そのころのロシアでは強い人権の抑圧をいたるところで感じた。どこに行くのも必ずソビエト人の通訳の人がつくのが条件だった。ポーランドから入ったのだが、国境での検査では、ロシアの土に埋めたいという遺体が出てきて、大騒ぎになって下された。一緒に居たポーランド人のロシア人に対する恐れ方が尋常でなかった。一体、「さらばモスクワ愚連隊」はどこの国の話なのかと思った。東ドイツもさらに深刻な独裁国家の空気だった。中国には20年数年前と、最近と行っているが。まるでそれとは違う社会だ。独裁国家の空気は無い。暮らしている人の様子でそのあたりのことは分かるつもりだ。中国人にはとても優秀な人がいる。但し人間の能力格差は大きい。ある意味この能力差を踏まえて、国力の成長を急激に行わうためには、今の中国政府のやり方は理にかなっている。もちろん人権とか、個人の財産権とか、深刻な問題があるのは事実だ。しかし、そうしたやり方だから、急成長できた現実がある。

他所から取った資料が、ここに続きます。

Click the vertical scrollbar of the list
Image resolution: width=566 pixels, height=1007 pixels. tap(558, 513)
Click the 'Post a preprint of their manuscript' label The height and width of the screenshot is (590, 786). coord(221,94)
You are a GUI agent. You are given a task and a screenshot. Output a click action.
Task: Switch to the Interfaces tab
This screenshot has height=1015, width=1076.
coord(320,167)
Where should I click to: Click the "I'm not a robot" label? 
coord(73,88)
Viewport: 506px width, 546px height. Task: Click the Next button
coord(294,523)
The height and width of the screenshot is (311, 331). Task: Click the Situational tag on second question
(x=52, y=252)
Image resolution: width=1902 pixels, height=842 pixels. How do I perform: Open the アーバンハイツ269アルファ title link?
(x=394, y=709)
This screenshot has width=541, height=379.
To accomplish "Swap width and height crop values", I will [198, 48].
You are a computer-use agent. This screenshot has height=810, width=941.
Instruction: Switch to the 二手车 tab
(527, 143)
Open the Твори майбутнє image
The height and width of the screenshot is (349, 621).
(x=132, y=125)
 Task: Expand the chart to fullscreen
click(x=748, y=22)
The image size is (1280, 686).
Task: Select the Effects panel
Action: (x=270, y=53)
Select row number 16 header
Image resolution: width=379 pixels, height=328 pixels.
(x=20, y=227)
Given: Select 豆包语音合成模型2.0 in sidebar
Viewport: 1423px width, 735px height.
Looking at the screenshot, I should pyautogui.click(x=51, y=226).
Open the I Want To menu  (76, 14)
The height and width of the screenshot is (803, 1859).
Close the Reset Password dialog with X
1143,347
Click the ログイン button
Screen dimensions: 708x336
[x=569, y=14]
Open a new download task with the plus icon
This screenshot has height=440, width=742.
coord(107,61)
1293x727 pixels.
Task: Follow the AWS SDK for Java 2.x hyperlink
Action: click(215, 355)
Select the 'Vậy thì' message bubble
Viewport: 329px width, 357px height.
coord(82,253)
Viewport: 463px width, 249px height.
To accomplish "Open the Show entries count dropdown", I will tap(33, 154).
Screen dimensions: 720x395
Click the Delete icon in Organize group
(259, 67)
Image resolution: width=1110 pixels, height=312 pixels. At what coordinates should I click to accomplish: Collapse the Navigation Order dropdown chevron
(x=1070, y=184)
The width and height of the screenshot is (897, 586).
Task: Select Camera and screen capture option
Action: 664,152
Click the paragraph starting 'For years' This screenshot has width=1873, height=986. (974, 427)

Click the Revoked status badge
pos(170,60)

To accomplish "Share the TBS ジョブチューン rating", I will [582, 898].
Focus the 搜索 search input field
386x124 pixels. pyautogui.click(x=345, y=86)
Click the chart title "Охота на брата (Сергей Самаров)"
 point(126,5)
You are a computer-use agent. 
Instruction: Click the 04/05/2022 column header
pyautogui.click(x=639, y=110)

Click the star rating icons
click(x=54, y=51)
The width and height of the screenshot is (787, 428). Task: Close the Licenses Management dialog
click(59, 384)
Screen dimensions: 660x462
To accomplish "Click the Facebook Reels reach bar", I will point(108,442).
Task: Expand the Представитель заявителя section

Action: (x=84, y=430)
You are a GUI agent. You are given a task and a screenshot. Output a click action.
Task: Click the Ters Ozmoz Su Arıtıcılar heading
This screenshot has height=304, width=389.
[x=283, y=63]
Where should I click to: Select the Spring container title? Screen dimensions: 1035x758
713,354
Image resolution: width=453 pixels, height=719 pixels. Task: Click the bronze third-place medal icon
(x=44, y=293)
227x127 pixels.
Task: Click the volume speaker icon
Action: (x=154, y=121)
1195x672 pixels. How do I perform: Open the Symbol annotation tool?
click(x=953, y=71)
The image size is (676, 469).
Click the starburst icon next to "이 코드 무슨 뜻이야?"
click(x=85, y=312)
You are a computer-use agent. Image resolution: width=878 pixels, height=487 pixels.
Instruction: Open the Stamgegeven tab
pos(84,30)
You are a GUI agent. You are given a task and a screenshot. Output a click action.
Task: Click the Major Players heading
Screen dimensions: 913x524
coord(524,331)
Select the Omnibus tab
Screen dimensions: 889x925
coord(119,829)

中国批判をするのは必要なことだろうが、誤解してはならない。中国の諸問題は中国人は十分承知している。奥行きの深い国である。北朝鮮やかつての共産国家と同列に論じるようなことは、日本の大失敗につながる。多くの中国人は日本への関心が強いし、日本の評価も十分している。何が中国の問題かも自覚している。もちろん誇り高い人たちだから、日本人を蔑むような視線も常にあるのは事実だ。ここは平明に、冷静に見なくてはならない。尖閣問題でも日本の主張は十分理解している中国人が存在するということだ。日本の企業は2万社中国に進出しているという。農業分野でも多数の日本人が、本気で中国農業のために頑張っている。その積み重ねている実績も大きなものがある。中国政府には反省してもらわなくてはならないが、中国国内の制御できない、あらゆる分野で綱渡り状態であるということも考えておく必要がある。
中国とともに日本は東アジアの運営をしなくてはならない。競争関係でもあるし、協働関係でもある。こうした摩擦も踏まえ、新しい次元に向かわなくてはならない。今回の摩擦は日本の誰かが意図的に起こしたことだ。両国間の暗黙の了解をもしかしたら、政府間の秘密了解事項を、日本政府が破った。少なくとも中国はそう感じて、最大限の強硬策をとった。それは中国自身にも大きなリスクのある、冒険的方法であったが、そこまでせざる得ない追い込まれたものが、中国自身にあるからだ。日本はそうした中国の国情まで考えて、余裕のある対応をとらなければならない。また、こうした下らないことで両国の関係が一気に冷え切ることのないように、日常的な交流を深め。普通に暮らす庶民のレベルの交流を、粘り強く作り出してゆくことだ。それが、日本が行った侵略行為で作った、中国人の怨念を乗り越える道だと思う。